Hooniverse Asks Bonus – What's Your Version of "Going Bowman"?

zach bowman odyssey
Zach Bowman is on an odyssey. He’s sold almost all of his possessions and has hit the road with his wife and baby daughter with no particular destination in mind. If you’re not already following his trip on The Drive, you should be.
Reading his dispatches from my cubicle at work, I sigh heavily. My day is stable, pays very well and I’m genuinely applying my talents to help people in need (if you ever have a stroke, give me a call.

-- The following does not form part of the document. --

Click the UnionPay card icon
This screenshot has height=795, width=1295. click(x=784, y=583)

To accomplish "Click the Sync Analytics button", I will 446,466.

Actually, don’t, go here instead). But still, I wouldn’t do it for free. Hooniverse has always been about encouraging people to go for it, even (especially?) when “it” is an ill-advised but awesome adventure. Project cars and LeMons fit the bill nicely, but so do road trips.
Still, there’s that next level, where you abandon some major tenet of “normal” adult living to have the adventure you just can’t have in your spare time. Commit yourself to the cause. Start or join a race team. Open a shop or dealership. Move to the country and take over some hermit’s junkyard? Things like that.
Personally, I want a warehouse for a house. 10,000-20,000 square feet of polished concrete under 24 foot ceilings. We’ll get a decent two bed, two bath manufactured home and park it in the corner (maybe even the top corner on stilts) and turn the roof into a 1/3 acre yard with a deck and garden beds. Obviously, that leaves the remainder for storage and maintenance of a giant fleet of hoopties. On a larger scale of ambition, I’d go even bigger and use the surplus space to run a sort of garage co-op where members get access to space, lifts and tools they can’t get at home.
But that’s just me. I’m sick of wistfully sighing if only I had the space.
Maybe yours is different. Maybe it’s not cars at all. What would you go off the deep end for?

28 Comments

  1. My version of going Bowman would be to sell all of my SAABs and buy a single car, an Alfa Romeo Milano.

    1. Get the Milano, but keep one of the Saabs. You’ll know why when it happens. Trust me on this.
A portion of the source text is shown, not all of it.